We have entered a new era, that is not simply just about Ukraine. For the last decade we have seen a major shift in global affairs as not only world’s two major powers, US and China, increasingly saw each other as a competitor and threat against national interests, a long list of medium-sized powers actively used force in invading other countries, or pursuing proxy wars and meddling into politics of other countries. From cyberwarfare to a new era of espionage to attempts at influencing other nations and altering trajectories of their politics, investments into a new generation of nuclear weapons and increasing of nuclear stocks to major investments into defence, most states in the world are gearing towards a decade of instability ahead of us.  

Thus, it is not surprising that Sweden and Finland gave up historic policies of neutrality and decided to join NATO, or that Japan is pursuing a historic investment into its defence in a break away from its historic stand, or that China is going to double (or more) its nuclear stocks by 2030, or that even France is about to undertake a historic level of investment in its defence. The list goes on. All of these happen within a context of genuine existential risks to our existence. Like climate change, there are the domino effects of conflicts into our lives from faraway places. From energy prices, to food shortages, to disruption of trade and electronic parts, to new technologies like AI raising all sorts of ethical and practical questions and risks. There are hundreds of millions of human beings living in geographies and countries that are not able to care, provide and protect and give them a sustainable and meaningful life. Irregular migration, named ‘illegal’ in today’s tabloid language, is only increasing across the world, with only a small percentage ever making it to UK or Europe. Human beings do not simply leave their lives behind and take clear risks if they do not feel they have to.  

We are far from being the first-generation processing news of wars and conflicts. 

All of these are overwhelming realities, ones that we cannot simply ignore. It is normal for us to feel guilty as our daily lives continue in relative peace and property compared to millions of others out there, and it is normal for us to feel helpless and at times despair about all these developments that are clearly out of anyone’s control.  
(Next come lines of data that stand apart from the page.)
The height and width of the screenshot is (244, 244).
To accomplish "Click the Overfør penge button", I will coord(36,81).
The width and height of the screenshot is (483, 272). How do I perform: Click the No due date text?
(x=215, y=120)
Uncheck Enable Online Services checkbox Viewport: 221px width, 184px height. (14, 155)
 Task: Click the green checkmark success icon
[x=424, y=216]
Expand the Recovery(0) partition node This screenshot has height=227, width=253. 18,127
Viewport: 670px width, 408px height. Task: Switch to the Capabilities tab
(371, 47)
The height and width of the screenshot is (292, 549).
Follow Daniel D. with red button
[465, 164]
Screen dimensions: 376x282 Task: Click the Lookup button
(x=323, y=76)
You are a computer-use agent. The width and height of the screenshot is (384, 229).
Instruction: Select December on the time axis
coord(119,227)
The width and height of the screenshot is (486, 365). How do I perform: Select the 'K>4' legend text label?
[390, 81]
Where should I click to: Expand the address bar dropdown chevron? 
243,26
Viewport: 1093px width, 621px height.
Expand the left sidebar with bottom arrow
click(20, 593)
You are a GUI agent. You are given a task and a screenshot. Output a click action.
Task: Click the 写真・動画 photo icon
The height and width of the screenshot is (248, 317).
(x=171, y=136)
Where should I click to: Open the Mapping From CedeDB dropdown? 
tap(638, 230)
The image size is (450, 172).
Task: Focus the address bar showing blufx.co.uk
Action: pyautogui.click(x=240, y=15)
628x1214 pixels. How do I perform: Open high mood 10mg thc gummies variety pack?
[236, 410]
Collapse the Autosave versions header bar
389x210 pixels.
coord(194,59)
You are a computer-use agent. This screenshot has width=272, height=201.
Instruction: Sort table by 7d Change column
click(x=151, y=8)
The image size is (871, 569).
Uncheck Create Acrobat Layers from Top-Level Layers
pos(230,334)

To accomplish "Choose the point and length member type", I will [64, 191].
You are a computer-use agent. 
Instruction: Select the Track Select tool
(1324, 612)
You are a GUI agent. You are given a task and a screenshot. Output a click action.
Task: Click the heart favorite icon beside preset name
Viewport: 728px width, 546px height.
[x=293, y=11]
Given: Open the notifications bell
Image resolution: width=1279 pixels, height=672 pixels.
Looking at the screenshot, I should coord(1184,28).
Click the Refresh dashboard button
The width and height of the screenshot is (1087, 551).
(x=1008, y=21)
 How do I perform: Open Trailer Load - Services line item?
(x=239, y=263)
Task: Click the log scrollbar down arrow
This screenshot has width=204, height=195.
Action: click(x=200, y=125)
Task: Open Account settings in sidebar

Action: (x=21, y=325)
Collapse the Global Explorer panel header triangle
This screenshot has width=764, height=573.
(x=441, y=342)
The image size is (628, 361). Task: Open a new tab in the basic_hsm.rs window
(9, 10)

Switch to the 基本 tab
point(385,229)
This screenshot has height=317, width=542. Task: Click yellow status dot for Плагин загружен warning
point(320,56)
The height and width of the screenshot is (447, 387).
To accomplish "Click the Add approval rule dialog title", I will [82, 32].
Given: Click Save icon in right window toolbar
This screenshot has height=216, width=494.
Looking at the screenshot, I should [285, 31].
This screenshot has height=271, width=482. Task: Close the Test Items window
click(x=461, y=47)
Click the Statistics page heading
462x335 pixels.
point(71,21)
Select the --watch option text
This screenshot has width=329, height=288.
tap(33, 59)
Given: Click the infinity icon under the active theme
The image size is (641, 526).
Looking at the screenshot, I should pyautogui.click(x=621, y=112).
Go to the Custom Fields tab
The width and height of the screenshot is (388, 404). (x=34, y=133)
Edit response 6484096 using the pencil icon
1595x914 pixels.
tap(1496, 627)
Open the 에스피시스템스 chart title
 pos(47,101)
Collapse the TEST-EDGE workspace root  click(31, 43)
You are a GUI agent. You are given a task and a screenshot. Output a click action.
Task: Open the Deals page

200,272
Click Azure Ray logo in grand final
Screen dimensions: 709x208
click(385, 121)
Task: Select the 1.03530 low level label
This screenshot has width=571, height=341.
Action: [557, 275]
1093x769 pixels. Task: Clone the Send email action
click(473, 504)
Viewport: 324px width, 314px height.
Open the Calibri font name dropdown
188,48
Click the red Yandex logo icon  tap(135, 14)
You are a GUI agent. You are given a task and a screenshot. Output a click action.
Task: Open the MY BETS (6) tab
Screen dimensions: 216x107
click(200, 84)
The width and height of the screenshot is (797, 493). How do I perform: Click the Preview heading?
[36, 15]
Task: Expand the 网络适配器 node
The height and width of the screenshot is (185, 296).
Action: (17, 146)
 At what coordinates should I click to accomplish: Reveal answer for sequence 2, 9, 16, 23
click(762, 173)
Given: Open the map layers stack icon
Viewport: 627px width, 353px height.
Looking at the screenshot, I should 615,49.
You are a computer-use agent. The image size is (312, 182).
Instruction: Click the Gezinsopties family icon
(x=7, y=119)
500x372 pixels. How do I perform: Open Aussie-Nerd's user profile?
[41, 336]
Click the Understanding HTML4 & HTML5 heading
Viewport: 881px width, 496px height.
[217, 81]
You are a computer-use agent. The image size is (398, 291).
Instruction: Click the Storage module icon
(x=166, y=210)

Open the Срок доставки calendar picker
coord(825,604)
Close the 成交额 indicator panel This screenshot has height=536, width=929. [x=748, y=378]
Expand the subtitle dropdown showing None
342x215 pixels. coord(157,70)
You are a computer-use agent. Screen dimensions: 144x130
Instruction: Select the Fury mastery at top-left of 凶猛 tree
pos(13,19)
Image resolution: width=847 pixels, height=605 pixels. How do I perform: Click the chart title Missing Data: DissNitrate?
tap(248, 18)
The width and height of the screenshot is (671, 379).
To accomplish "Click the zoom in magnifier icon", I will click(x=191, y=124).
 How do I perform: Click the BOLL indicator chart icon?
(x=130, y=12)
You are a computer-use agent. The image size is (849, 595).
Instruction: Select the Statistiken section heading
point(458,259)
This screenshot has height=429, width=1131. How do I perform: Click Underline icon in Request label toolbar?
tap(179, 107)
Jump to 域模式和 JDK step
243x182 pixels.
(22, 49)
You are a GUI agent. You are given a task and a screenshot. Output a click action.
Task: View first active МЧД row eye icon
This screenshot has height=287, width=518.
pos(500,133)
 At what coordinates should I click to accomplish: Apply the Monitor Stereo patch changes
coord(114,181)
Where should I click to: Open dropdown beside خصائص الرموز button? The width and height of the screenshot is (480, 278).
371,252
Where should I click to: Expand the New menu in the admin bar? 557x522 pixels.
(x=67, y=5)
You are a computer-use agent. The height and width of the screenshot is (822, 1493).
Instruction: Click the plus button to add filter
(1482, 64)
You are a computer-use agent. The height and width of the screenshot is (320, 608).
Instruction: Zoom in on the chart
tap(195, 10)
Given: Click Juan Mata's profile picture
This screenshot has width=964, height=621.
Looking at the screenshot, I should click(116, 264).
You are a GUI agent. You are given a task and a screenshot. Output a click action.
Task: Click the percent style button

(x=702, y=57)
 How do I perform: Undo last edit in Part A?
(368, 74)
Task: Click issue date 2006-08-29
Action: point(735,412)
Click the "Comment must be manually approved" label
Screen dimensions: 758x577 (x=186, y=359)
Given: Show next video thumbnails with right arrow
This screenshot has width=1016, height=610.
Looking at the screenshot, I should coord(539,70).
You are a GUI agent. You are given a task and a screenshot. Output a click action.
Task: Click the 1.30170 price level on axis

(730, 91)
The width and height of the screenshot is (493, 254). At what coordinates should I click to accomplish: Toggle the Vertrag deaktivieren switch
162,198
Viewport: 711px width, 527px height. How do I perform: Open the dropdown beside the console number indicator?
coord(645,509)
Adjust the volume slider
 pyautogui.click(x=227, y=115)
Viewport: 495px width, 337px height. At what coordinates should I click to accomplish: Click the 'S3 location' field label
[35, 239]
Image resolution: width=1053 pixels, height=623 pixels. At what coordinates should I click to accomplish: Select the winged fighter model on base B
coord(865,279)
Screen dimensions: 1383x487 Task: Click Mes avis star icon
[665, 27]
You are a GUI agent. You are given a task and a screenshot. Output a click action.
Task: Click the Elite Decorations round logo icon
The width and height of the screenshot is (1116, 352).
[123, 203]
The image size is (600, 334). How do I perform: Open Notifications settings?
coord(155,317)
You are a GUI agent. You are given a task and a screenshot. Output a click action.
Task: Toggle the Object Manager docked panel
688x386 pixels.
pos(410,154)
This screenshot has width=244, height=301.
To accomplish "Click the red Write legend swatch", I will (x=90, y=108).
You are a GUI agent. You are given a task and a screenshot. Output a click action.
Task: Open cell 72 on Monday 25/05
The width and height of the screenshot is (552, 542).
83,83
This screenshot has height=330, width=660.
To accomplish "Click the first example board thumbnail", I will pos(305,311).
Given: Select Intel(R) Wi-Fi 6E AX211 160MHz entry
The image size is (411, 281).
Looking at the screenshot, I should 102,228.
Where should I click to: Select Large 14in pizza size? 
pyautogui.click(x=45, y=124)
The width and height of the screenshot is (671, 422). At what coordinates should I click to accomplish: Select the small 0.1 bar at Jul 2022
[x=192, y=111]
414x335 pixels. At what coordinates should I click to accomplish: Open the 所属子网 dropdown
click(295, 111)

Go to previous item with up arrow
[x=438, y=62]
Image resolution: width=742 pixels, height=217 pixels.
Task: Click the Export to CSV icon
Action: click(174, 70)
But as I sat there in the cathedral, I could not help but think that this is not the first time the world has gone through such a convergence of insecurities, and unlikely to be the last time, and that we are far from being the first-generation processing news of wars and conflicts and seeing nations take aggressive postures against one another. I thought about so many heroic figures across history that stood up for truth, for peace, for reconciliation, for justice in such moments and so many heroes that gave their lives to defend us against those seeking to harm us. Their legacies remind us that we all have a decision to make, a stand to take and a role to play in such historic moments. On my part, I am all aware of my limitations, and at times feeble attempts to be part of conversations that point towards solutions. I am also all aware of the deep darkness out there, but also as a Christian, a gentle hope that lies within it. The light shines into the darkness, and the darkness has not overcome it. The promise I find in the figure of Christ on the Cross is not an escape to another world, but embracing of the only one we have here and now, in prayer that all of our efforts could together amount to something much bigger than we realise. As TS Eliot put it, for us there is only trying, the rest is not our business!